The problem
Would you write out the whole listing below exactly as given?

Record excerpts
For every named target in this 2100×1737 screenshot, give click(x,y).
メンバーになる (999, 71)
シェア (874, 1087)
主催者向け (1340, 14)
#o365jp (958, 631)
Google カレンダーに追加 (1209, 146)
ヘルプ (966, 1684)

Result
For every named target in this 2100×1737 screenshot, give click(x,y).
メンバーになる (999, 71)
シェア (874, 1087)
主催者向け (1340, 14)
#o365jp (958, 631)
Google カレンダーに追加 (1209, 146)
ヘルプ (966, 1684)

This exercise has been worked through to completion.